It's a sunny cool morning here and energy and morale is good. The wind is from the NW and will be shifting to SW over the next day or so, which will be ideal. I will attempt to get everything ready for an early morning departure.
While I am resting my arm (pulled muscle or worn tendon), I have been getting used my new floating home. I still have stuff all over the place, but now I have a better idea how to pack the boat a little better. Every day I try to visualize what it will be like in the North Atlantic. Being this close to departure is pretty exciting, but I am reminded every morning that winter is getting one step closer.
It is also an interesting place to be, to be this close to realizing a long-held dream. It has been a dream for so long that the reality of it all has been pretty foggy. Now that I can see the starting line (figuratively), it's hard to think that I am actually here, nearly ready to go. There is a certain fear, I'm sure to keep me safe, that reminds me that this is no game and that there aren't any do-overs if one gets into trouble once at sea.
The past year has been pretty intense, and it has been nice to get some rest before seriously heading down the river. I feel my personal batteries have been recharged and am anxious to get going. While the wind isn't in the right direction today, it is forecasted to swing to the SW by tomorrow morning, which will be perfect for the next leg. While tomorrow is a Friday, and sailors never start a big voyage on Friday's, if the wind is right, then it's time to go. But there is no hurry, other than the cooler weather sneaking in. If I can get to Halifax before it gets much colder, then a late October departure is still possible, and even early November wouldn't be terrible, except for the depressions that start to come through a little more often and with more vigor. Once at sea, things will start to warm up with every mile I make towards the South, so I should be back in shorts by December if all goes to plan. At the moment I am wearing pants. Hopefully soon I will be back to shorts :)
Today's objectives are to wire up the wind generator, repack the boat (I have stuff everywhere at the moment), run my reefing lines, do a good clean to the boat, and then wait for the wind! Sounds so simple, eh?
Arm is still sore, so I will take it really easy, but it's time to get going. The fun will start very soon...
Don't want anyone to worry that I'm not currently making progress down the St Lawrence. There are a lot of things going on, one of which is to let my arm heal. It has been a month almost since I've irritated a tendon or two. I'm sure it would have healed faster had I stopped and rested and not used it for a few days, but even walking around the boat requires both arms, and then you forget and try to pull or lift something a little too heavy, you set back the healing process. So, I'm taking my time and going to let the arm heal before heading down the river.
Just past Trois Rivieres, the tides start to make themselves felt, sometimes moving from 2 knots to up to 9 knots at Quebec City. So I need to make sure we are both ready for sea. Once past Quebec City the river starts to opens up and at that point you really are in the open ocean. There aren't very many anchorages and some ports can not be accessed at low tide, so given enough sea-room, I may do a few overnight sails in the gulf, but we'll see how things are when we get there.

* * * * *

■ Exercise instructions ■
Copy the passage of the sailing log above from "While I am resting" up to and including "one step closer.".

■ Stored data ■

* * * * *

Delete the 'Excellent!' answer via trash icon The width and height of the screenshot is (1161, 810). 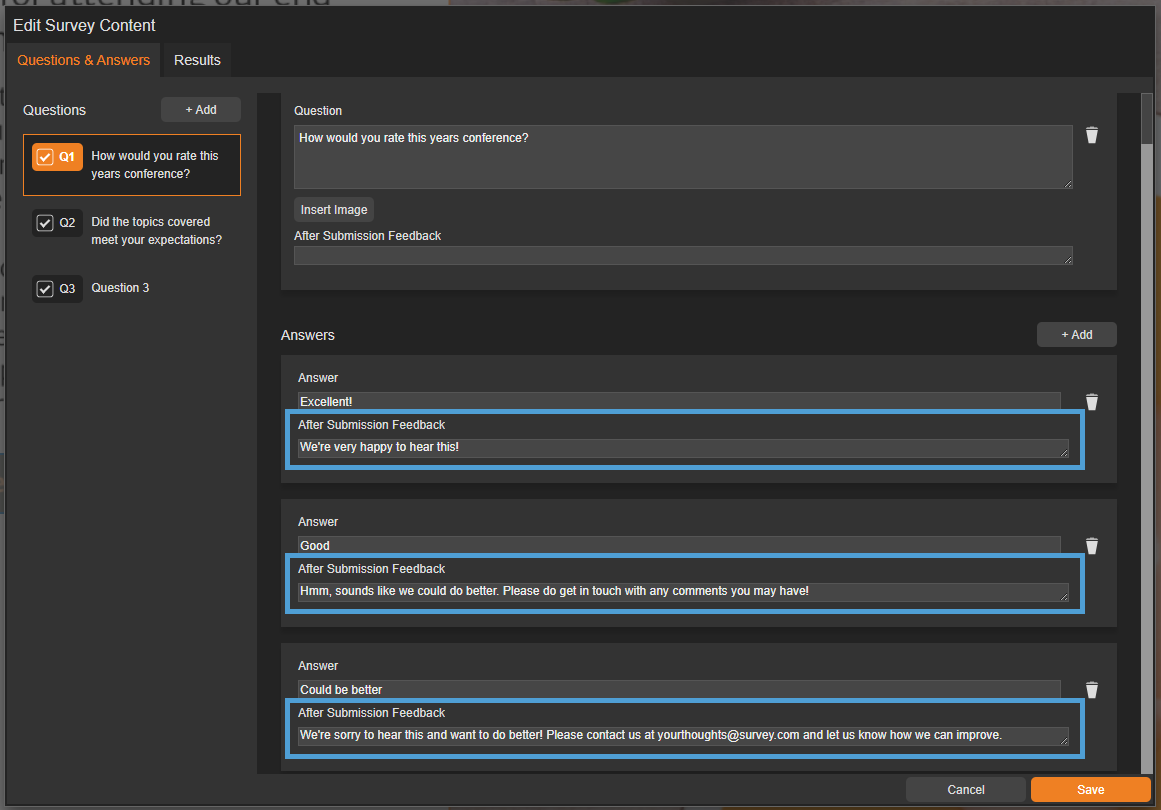(1092, 402)
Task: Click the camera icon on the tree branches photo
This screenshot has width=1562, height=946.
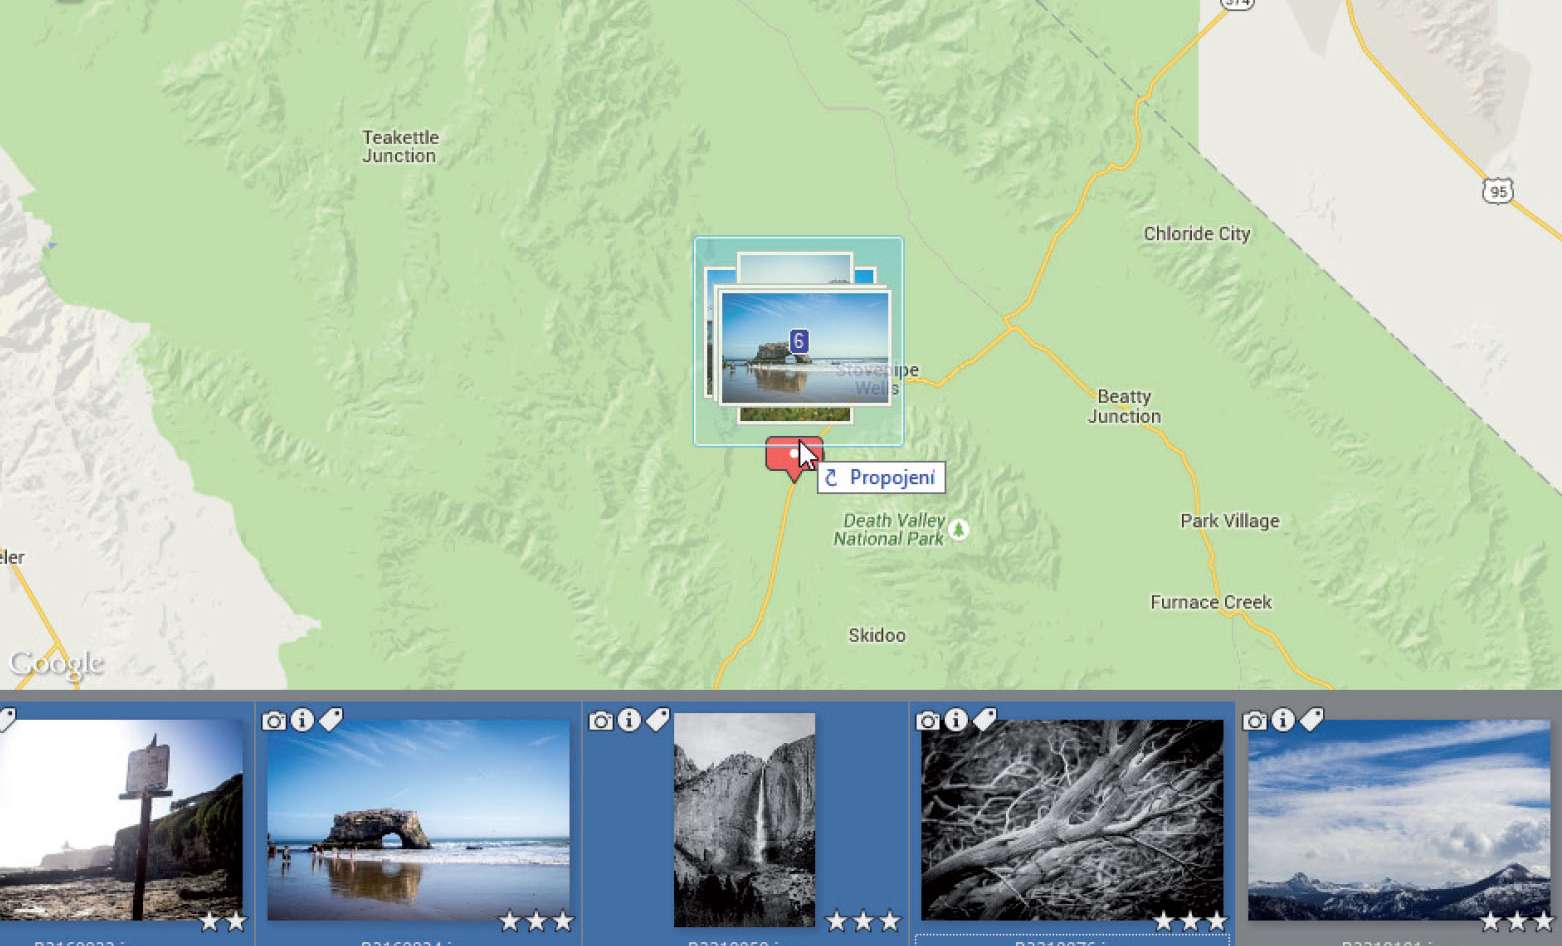Action: coord(927,720)
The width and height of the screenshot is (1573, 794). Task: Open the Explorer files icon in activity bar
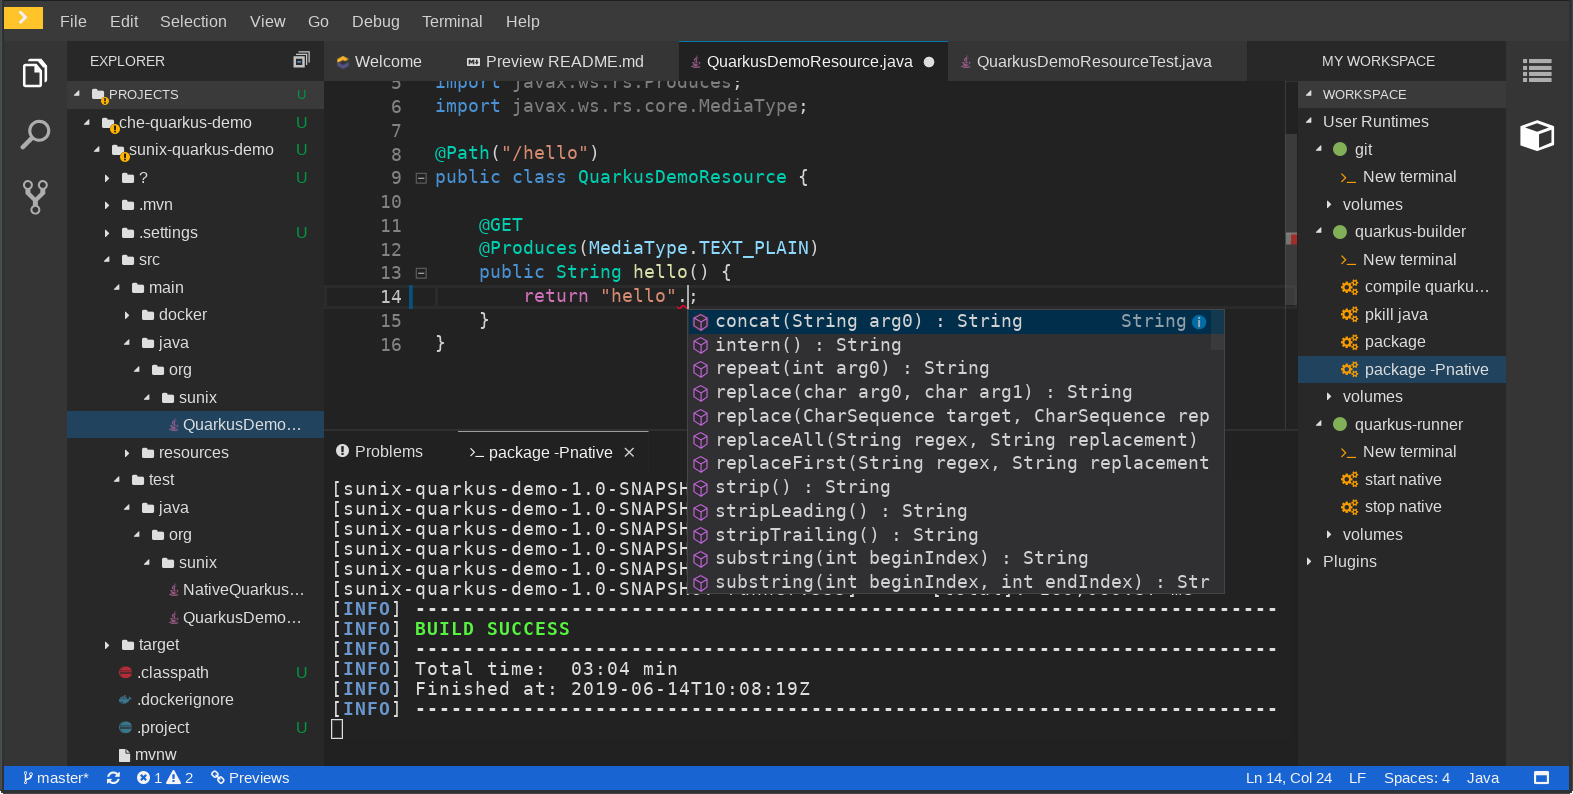coord(35,73)
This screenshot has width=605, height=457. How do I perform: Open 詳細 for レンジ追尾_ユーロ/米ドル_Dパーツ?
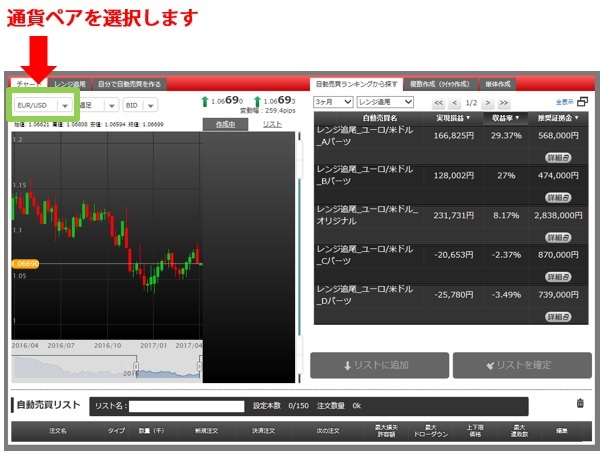[x=558, y=316]
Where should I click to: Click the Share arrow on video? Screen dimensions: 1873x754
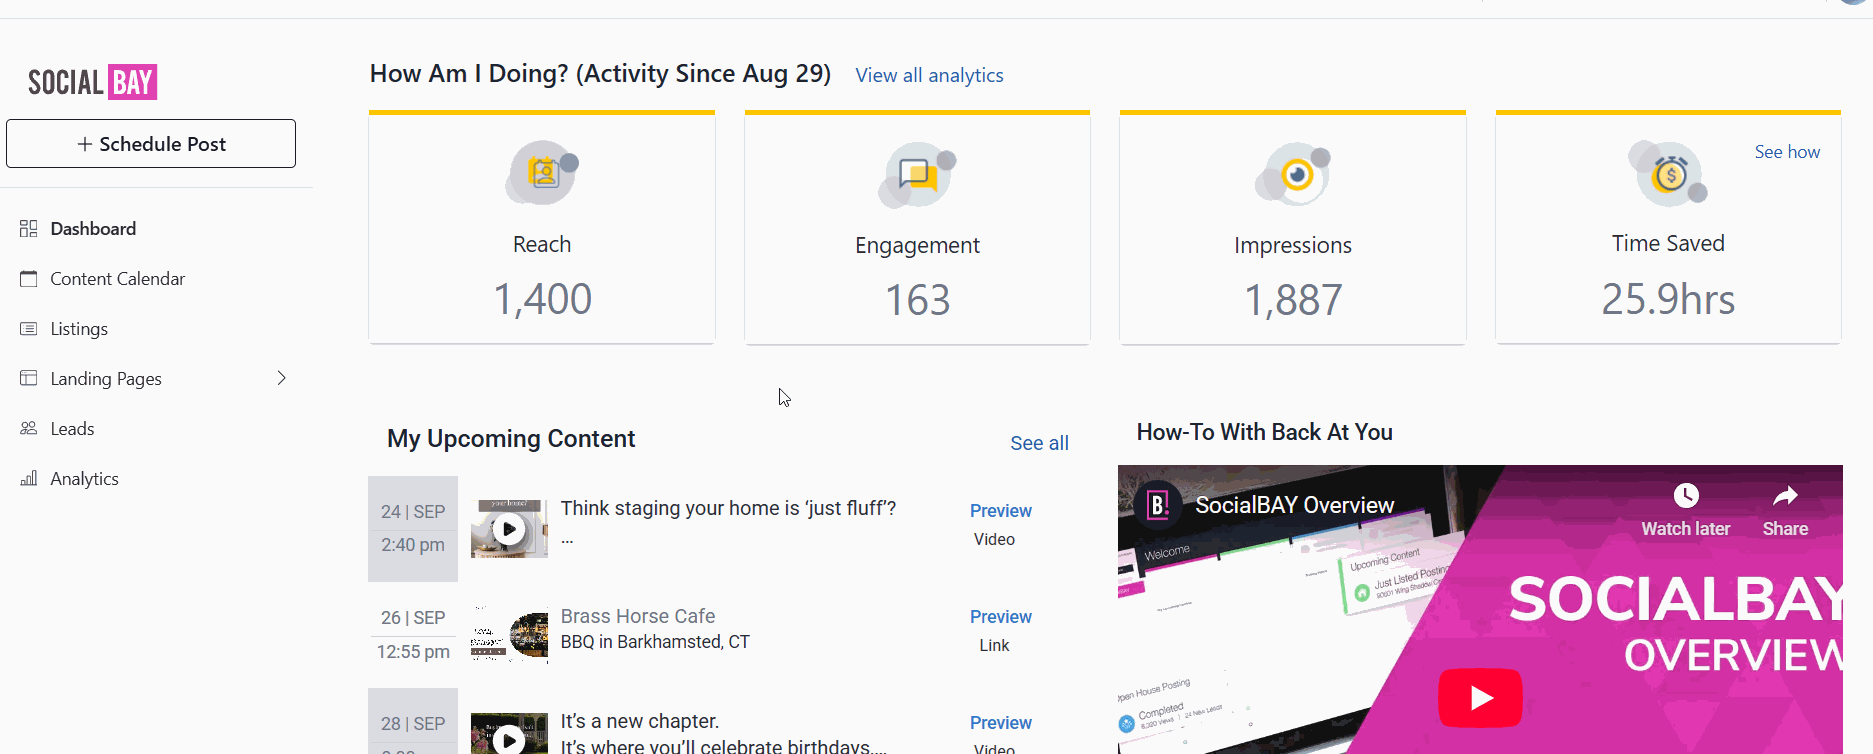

* * * * *

■ Response below ■
While I am resting my arm (pulled muscle or worn tendon), I have been getting used my new floating home. I still have stuff all over the place, but now I have a better idea how to pack the boat a little better. Every day I try to visualize what it will be like in the North Atlantic. Being this close to departure is pretty exciting, but I am reminded every morning that winter is getting one step closer.